Былое — это сон - Аксель Сандемусе
Шрифт:
Интервал:
Закладка:
Я вдруг весь напрягся, но гроза миновала.
— Ага, Гертруд Андерсон, по рождению она была норвежка. Много лет спустя она написала мне из Нью-Йорка, через Лиму письмо пришло ко мне в Осло, теперь она называла себя балериной-босоножкой. Я ответил очень вежливо и… ты не поверишь, но эта плясунья с первым же пароходом явилась в Осло! Правда, когда-то давно я приглашал ее…
Он засмеялся.
— Так вот, она явилась и целый месяц донимала меня, а еще месяц шокировала весь город, пока я не купил ей билет домой. Никогда не поддавайся настроению, Торсон, это обходится слишком дорого. Не позволяй чувствам брать над собой верх, кроме тех случаев, когда это окупается. Возьми, к примеру, смертную казнь, которую мы здесь, в Норвегии, обсуждаем всякий раз, как случится очередное убийство. Если мы сегодня устроим всенародное голосование по поводу смертной казни, большинство проголосует за ее отмену, но если устраивать голосования отдельно по каждому случаю, все убийцы без исключения будут повешены. Главное — иметь принципы и придерживаться их, когда чувства начинают бурлить… Между прочим, что ты думаешь о своем кровожадном брате?
Есть люди, которые своей болтовней любят задавать другим загадки. Бьёрн Люнд относился к их числу. Я прошелся по комнате и, взглянув в зеркало, подумал, что галстук у него завязан лучше, чем у меня. Неужели он действительно такой самоуверенный, каким хочет казаться? Да есть ли вообще хоть один человек, будь то мужчина или женщина, который чувствовал бы себя уверенным, после того как он пережил молодость и знает, что его ожидает смерть? Откуда взяться этой уверенности? Может, на самом деле Бьёрн Люнд как раз очень неуверен в себе, иначе зачем он сидит здесь и так агрессивно навязывает мне то, что я должен о нем думать? Зачем он пришел сюда и говорил сперва про Сусанну, — или он имел в виду другую? — а потом про моего брата? А кого он имел в виду, когда вдруг заговорил про убийства? Если совесть нечиста…

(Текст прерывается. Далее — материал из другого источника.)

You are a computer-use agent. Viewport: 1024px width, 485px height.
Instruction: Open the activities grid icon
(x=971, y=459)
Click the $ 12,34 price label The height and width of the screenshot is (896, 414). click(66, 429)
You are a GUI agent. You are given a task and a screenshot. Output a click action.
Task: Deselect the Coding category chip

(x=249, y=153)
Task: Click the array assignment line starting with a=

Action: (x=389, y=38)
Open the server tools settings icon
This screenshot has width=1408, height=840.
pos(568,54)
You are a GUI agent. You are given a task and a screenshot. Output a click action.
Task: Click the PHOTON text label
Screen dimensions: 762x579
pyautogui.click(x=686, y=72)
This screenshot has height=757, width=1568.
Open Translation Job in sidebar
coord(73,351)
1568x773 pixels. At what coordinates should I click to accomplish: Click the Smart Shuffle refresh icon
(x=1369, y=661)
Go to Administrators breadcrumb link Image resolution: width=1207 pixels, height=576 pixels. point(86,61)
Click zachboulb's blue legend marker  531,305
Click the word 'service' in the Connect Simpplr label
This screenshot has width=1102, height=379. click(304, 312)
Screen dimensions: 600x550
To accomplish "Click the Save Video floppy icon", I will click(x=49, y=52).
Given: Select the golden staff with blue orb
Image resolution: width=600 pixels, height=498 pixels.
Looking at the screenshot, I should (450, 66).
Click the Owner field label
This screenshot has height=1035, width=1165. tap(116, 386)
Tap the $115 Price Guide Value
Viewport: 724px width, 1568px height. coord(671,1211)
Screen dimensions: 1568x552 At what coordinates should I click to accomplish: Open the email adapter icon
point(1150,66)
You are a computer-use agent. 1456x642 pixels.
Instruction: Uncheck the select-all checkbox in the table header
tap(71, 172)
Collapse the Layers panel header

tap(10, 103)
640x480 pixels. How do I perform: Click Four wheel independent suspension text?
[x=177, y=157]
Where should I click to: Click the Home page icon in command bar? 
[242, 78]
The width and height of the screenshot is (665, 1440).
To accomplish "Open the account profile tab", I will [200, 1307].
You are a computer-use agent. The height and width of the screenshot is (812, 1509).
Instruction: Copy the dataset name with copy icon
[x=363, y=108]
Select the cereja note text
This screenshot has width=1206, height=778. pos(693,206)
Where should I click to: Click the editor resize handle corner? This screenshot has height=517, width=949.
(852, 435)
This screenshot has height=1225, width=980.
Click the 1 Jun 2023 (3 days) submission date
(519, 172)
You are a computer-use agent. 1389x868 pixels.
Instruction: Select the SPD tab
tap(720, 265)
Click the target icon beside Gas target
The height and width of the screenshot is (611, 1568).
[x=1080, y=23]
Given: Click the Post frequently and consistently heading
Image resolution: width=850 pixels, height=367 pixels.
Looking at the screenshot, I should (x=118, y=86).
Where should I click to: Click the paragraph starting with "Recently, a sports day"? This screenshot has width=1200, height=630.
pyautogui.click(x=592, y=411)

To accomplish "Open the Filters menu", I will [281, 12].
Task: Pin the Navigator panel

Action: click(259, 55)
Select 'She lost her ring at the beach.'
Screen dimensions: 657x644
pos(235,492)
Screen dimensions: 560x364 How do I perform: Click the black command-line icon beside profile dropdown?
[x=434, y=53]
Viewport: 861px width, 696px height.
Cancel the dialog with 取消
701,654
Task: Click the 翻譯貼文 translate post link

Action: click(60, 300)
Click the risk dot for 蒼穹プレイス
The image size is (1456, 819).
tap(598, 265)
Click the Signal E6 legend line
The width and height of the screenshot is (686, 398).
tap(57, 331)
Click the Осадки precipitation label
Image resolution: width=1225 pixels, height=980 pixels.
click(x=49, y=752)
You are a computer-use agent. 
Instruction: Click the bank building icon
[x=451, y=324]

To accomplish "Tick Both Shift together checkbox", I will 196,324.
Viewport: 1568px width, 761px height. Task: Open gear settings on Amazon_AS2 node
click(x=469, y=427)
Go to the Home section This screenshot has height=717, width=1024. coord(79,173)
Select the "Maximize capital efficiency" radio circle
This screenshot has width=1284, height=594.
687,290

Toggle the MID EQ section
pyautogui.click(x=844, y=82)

Я пишу обо всем со своей точки зрения и, возможно, несправедлив. Но разве более справедливо, когда писатель заставляет своих персонажей выступать самостоятельно, пишет не от первого лица? Все равно ведь его персонажи — это он сам. Я ничего не могу сказать о Бьёрне Люнде или о ком-нибудь другом, не сказав тем самым чего-то и о себе; разве они получатся менее объективными, если я не стану скрывать собственное «я»: вот что я думаю о Бьёрне Люнде! Я никого не обманывал, когда утверждал: таков Бьёрн Люнд! Только во сне мы совершенно не властны над тем, что происходит. Мы не знаем заранее ни того, что скажут те, кто нам приснится, ни того, что мы им ответим. Но поскольку сон происходит все-таки в нашей душе, мы сталкиваемся здесь с психическим феноменом, не менее загадочным, чем, скажем, лягающийся стул. Если б литературные персонажи высказывались независимо от автора, как герои наших снов, от литературы можно было бы ожидать чего-нибудь новенького.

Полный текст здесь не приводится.